HTC announced during VRLA last Friday that San Francisco-based SpaceVR is the first recipient of its VR For Impact program, giving the fledgling (but already successful) startup an even bigger financial boost as it nears the date when it will launch the first VR satellite into space.
SpaceVR’s CEO, Ryan Holmes, was on stage at the annual VR conference, and then at HTC’s exhibit showing off the actual satellite, which is called the Overview 1. The satellite will embark into space in the latter half of 2017 on a SpaceX mission, according to Holmes. The company had originally planned the launch for the SpaceX CRS-12 mission in June, but that has been rescheduled for August.
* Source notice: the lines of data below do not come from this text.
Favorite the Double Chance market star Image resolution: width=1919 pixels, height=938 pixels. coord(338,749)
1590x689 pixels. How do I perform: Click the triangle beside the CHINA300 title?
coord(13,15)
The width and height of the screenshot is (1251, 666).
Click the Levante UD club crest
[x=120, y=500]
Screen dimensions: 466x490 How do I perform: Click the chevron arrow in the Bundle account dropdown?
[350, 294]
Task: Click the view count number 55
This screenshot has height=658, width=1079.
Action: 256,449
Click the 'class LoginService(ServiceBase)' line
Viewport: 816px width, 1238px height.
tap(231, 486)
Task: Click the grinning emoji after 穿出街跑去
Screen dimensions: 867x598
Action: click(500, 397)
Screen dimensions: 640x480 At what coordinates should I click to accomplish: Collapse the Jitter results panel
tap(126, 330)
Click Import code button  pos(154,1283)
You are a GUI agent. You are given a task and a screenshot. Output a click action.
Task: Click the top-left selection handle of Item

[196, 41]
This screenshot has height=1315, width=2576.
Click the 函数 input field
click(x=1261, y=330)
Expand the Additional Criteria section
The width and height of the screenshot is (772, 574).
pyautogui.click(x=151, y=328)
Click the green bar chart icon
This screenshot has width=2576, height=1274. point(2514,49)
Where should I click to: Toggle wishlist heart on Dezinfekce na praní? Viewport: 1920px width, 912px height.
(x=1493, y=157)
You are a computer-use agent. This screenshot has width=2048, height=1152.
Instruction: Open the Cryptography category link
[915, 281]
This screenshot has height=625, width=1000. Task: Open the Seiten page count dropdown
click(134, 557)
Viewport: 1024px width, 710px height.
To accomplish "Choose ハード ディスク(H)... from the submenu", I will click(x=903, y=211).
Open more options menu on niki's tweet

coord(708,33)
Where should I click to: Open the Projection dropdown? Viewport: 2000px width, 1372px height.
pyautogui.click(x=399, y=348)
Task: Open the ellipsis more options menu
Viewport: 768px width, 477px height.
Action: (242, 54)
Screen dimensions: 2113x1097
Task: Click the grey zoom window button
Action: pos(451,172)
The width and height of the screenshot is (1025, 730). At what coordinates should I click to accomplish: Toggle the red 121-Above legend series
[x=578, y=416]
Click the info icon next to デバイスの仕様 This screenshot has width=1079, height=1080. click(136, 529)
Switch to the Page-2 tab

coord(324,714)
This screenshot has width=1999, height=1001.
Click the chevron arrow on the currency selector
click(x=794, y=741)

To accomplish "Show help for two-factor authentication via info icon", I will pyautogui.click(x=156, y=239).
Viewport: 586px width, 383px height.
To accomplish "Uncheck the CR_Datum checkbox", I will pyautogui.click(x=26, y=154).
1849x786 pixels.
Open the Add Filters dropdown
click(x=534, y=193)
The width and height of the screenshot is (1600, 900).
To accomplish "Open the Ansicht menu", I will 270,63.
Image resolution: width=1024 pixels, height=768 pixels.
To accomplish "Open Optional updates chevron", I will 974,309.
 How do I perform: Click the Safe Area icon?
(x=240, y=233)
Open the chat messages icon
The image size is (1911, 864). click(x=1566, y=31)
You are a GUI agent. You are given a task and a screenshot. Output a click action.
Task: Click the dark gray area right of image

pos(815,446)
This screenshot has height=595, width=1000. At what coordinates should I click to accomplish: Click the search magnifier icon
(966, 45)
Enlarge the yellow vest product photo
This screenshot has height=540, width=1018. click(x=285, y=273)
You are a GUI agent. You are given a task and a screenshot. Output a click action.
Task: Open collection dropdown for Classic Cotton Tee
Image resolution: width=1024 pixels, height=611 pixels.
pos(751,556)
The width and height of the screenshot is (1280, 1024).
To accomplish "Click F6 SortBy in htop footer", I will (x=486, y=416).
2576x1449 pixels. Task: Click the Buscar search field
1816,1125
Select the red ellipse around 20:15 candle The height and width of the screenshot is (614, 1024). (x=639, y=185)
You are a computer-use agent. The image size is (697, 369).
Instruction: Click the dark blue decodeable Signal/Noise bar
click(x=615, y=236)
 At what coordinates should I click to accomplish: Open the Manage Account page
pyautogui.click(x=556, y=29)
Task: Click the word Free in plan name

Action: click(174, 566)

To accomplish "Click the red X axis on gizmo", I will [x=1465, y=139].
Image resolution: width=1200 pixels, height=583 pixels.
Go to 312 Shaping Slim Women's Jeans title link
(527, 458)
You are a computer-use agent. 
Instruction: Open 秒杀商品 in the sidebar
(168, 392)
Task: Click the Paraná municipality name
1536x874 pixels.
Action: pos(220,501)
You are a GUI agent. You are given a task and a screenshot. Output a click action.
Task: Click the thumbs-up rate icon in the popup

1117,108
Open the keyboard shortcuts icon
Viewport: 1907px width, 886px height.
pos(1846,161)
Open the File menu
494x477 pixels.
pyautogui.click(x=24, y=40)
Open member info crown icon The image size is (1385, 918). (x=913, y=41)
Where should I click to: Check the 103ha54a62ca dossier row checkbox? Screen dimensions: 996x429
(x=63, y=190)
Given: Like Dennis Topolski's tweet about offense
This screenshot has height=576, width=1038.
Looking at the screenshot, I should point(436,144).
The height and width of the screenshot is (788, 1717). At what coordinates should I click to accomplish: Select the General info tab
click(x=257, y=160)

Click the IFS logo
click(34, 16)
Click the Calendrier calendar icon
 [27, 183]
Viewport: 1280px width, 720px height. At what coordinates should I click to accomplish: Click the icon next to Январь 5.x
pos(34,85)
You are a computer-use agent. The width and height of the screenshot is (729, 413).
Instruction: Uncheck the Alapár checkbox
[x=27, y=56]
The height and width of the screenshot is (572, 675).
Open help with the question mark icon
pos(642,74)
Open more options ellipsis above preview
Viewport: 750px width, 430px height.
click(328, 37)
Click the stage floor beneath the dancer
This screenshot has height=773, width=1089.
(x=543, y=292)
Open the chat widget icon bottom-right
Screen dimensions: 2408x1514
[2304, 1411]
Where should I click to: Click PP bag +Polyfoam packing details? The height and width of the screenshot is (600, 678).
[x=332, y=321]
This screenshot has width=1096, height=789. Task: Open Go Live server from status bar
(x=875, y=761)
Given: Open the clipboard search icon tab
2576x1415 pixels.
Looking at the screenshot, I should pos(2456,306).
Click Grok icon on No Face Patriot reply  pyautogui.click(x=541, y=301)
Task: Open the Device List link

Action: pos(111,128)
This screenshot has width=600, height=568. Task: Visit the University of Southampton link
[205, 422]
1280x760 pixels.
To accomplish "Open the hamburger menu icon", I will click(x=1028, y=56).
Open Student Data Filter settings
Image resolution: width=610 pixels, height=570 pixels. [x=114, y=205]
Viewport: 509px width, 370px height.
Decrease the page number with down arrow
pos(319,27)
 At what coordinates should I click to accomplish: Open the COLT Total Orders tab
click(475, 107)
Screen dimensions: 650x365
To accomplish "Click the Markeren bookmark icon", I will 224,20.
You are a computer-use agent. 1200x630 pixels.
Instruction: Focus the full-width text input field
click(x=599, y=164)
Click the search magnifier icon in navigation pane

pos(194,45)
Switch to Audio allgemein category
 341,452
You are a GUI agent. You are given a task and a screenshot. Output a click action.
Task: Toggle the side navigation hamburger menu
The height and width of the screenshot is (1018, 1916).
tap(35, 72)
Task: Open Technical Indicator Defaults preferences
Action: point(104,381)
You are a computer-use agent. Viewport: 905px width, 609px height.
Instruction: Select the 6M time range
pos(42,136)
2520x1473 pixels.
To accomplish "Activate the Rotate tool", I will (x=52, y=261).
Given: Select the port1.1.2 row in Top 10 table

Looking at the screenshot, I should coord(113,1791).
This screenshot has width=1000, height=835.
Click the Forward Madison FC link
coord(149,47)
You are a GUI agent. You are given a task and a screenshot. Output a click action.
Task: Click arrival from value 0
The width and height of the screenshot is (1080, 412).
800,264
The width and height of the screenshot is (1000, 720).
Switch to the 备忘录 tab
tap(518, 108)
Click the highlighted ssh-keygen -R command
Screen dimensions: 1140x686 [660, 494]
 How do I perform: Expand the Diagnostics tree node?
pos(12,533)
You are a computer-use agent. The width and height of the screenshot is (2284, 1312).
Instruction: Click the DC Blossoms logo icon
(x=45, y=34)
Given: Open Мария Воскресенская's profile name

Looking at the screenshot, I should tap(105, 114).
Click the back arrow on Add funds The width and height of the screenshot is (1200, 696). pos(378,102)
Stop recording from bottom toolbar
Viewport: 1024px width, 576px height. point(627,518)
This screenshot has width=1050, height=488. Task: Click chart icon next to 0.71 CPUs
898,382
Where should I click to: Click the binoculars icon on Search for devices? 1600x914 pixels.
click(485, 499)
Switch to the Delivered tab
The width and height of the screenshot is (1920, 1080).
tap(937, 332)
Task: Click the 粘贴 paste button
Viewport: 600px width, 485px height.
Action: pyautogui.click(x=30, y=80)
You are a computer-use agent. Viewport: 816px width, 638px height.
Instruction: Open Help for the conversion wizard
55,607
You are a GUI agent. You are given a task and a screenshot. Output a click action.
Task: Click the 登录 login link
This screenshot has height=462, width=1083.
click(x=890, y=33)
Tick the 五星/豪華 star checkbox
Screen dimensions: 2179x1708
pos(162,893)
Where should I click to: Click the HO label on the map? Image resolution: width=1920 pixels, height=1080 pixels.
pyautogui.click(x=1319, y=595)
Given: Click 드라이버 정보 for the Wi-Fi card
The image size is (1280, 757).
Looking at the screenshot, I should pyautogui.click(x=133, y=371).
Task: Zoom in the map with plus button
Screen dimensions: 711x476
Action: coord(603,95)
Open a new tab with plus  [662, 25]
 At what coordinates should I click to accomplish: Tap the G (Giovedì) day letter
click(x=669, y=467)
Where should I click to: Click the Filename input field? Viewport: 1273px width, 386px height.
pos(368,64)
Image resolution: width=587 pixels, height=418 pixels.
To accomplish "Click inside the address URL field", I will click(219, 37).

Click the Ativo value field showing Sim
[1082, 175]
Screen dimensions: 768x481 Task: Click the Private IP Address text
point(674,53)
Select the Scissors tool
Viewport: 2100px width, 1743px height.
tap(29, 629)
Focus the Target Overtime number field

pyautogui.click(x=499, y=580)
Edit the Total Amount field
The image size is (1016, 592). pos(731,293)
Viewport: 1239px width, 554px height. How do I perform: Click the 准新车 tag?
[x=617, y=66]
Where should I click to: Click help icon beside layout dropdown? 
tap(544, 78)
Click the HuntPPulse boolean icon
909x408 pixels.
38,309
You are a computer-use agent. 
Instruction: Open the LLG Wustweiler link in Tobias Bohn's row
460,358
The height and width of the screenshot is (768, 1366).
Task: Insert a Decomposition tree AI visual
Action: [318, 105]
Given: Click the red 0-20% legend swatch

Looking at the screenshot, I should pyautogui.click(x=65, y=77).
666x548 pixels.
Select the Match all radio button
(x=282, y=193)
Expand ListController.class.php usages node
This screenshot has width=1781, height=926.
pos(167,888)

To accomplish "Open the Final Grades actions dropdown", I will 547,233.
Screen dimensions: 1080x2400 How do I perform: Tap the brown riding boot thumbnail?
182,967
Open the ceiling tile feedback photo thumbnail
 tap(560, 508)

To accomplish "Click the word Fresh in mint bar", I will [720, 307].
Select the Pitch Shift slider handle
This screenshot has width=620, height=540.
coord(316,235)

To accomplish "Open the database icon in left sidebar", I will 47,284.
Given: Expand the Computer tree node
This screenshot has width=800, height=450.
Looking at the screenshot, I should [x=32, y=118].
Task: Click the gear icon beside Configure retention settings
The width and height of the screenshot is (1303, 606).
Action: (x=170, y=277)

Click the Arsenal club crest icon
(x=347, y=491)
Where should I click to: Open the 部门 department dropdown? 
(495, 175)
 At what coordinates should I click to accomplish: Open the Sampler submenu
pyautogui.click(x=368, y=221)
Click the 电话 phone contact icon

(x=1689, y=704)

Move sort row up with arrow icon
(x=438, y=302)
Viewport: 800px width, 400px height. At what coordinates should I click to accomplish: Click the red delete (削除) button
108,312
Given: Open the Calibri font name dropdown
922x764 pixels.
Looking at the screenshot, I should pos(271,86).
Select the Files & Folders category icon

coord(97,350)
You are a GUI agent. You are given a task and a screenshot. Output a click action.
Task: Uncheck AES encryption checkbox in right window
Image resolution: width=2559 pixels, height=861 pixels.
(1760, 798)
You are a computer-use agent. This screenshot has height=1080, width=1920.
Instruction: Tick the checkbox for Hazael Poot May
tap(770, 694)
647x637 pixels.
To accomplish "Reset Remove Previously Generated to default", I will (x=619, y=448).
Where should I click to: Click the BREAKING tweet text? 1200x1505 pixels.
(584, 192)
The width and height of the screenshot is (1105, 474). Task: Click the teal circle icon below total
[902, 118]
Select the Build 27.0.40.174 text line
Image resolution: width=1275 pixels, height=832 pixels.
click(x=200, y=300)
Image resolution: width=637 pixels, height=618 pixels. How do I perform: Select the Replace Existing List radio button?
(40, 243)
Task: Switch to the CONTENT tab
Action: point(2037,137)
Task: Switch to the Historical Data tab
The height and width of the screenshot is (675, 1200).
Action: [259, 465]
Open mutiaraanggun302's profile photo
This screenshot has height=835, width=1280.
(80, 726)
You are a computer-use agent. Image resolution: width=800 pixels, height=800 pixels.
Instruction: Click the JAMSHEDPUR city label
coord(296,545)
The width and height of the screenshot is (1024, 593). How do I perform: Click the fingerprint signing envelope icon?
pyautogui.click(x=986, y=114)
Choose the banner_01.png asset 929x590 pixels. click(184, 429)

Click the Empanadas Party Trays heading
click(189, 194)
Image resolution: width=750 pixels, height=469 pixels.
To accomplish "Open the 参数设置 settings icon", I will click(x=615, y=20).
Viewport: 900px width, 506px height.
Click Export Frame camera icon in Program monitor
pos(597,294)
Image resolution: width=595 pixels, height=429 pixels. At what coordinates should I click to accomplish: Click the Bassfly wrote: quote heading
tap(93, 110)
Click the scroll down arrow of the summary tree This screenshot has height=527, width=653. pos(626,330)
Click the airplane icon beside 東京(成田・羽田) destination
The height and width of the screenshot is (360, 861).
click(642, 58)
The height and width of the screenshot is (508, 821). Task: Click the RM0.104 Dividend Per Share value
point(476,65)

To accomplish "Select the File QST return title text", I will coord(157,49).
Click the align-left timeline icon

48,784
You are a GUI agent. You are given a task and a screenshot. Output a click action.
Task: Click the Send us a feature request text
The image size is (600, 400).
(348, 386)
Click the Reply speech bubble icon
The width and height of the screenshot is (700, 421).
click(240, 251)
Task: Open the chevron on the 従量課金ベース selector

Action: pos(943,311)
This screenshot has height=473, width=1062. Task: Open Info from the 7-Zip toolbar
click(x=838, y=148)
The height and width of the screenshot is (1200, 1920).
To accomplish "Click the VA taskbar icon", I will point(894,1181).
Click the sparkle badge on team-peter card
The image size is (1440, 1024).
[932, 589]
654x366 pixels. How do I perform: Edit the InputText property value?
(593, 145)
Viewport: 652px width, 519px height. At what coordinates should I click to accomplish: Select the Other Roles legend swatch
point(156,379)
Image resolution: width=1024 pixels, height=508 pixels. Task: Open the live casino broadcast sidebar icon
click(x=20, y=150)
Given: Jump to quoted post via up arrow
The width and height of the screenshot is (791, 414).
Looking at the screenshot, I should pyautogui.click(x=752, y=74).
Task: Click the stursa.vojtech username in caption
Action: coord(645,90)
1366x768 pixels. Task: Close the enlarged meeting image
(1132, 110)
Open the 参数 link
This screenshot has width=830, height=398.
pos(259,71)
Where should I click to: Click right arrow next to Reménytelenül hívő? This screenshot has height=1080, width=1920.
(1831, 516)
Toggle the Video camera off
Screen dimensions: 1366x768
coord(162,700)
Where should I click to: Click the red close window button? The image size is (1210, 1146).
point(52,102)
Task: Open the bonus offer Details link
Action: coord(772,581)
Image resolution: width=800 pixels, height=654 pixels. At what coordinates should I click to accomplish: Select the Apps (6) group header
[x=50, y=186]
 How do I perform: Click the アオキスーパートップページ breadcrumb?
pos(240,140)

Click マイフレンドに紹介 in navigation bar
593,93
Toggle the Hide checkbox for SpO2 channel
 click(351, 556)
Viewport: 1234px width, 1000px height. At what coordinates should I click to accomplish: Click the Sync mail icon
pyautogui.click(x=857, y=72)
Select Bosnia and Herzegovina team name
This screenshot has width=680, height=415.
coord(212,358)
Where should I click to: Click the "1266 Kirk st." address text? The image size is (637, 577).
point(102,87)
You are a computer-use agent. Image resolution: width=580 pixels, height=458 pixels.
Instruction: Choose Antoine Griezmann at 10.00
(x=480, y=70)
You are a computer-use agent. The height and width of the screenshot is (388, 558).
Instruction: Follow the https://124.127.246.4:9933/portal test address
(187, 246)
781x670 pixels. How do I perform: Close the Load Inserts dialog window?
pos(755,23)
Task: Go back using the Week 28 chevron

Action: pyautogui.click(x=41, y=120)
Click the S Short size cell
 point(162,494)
Overview 1 will first go to the International Space Station via SpaceX and will then be deployed into low earth orbit via the NanoRacks CubeSat Deployer, according to SpaceVR. There, it will orbit the earth for nine months, capturing footage that will supply a raft of VR content. Holmes told Tom's Hardware that the communications capabilities of Overview 1 won’t allow a live feed at this point, so the content will come from a compilation of footage the satellite collects, particularly around earth-based events like severe weather.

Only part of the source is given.